29:14 "His exercise of justice was so consistent and so evident that they were like a robe and a turban" (Zuck p. 128).
29:15-16 He helped the needy to the point that he became to them a second father. He was so concerned with justice and righteousness that he even took upon himself the cases of complete strangers.
29:17 He was able to stop the wicked as they sought to take advantage of the less fortunate. "Job rescued the poor from their ruthless oppressors, but he also destroyed the power of the aggressor" (Strauss p. 287).

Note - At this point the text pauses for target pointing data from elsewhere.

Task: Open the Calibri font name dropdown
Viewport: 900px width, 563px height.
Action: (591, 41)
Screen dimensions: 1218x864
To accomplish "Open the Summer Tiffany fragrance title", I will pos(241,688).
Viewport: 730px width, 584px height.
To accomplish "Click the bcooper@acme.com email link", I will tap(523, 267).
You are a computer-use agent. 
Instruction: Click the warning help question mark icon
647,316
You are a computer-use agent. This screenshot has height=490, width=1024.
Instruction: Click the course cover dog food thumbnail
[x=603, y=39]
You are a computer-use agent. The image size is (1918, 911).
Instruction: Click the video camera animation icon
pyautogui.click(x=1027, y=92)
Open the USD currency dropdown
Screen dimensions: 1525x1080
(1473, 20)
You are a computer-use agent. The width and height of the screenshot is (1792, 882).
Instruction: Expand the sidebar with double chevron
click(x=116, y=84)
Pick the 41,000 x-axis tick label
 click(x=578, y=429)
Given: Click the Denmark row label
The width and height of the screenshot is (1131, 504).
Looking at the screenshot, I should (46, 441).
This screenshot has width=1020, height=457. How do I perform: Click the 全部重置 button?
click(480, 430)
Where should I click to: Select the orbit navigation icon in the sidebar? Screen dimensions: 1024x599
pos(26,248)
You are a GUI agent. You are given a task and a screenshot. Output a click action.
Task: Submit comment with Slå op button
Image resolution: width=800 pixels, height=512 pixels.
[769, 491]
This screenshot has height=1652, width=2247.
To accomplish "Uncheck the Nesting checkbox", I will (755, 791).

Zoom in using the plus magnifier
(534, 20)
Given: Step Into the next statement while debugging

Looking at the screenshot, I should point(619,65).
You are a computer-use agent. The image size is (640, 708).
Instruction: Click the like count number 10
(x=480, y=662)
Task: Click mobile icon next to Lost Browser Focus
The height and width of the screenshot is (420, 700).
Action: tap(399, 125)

29:18 "Then I thought": "Due to his efforts in personal righteousness, Job had anticipated living a long, happy life with blessings abounding" (Jackson p. 63). Job had felt very secure in his blessings. The phrase "I shall die in my nest" may refer to Job dying surrounded by children, descendants and prosperity.
29:19-20 "He enjoyed refreshing stability (his root below ground spread out to the waters), prosperity (dew was on his branches above), glory (perhaps that word means 'an enviable reputation'), and strength (the bow was a symbol of strength, and its being renewed in the hand suggested perennial strength)" (Zuck pp. 128-129).
29:21-23 Job remembers how men had been eager for his counsel and had received it as refreshing rain.
29:24 "With cheerfulness, he was able to help others overcome discouragement" (Jackson p. 63). Notice how Job was not discouraged by their despondency but had been a source of strength to others.
29:25 People eagerly accepted his counsel, and followed his advice like men follow a chief or king.
The very fact that Job reflects on the past seems to infer that not only had Job lost heath, children, and wealth, but he had also lost all respect, standing and position in the community. No one wanted to listen to what he had to say anymore. In addition, Job may also be feeling betrayed. He had helped so many people in the past when they were down, yet now no one is helping him.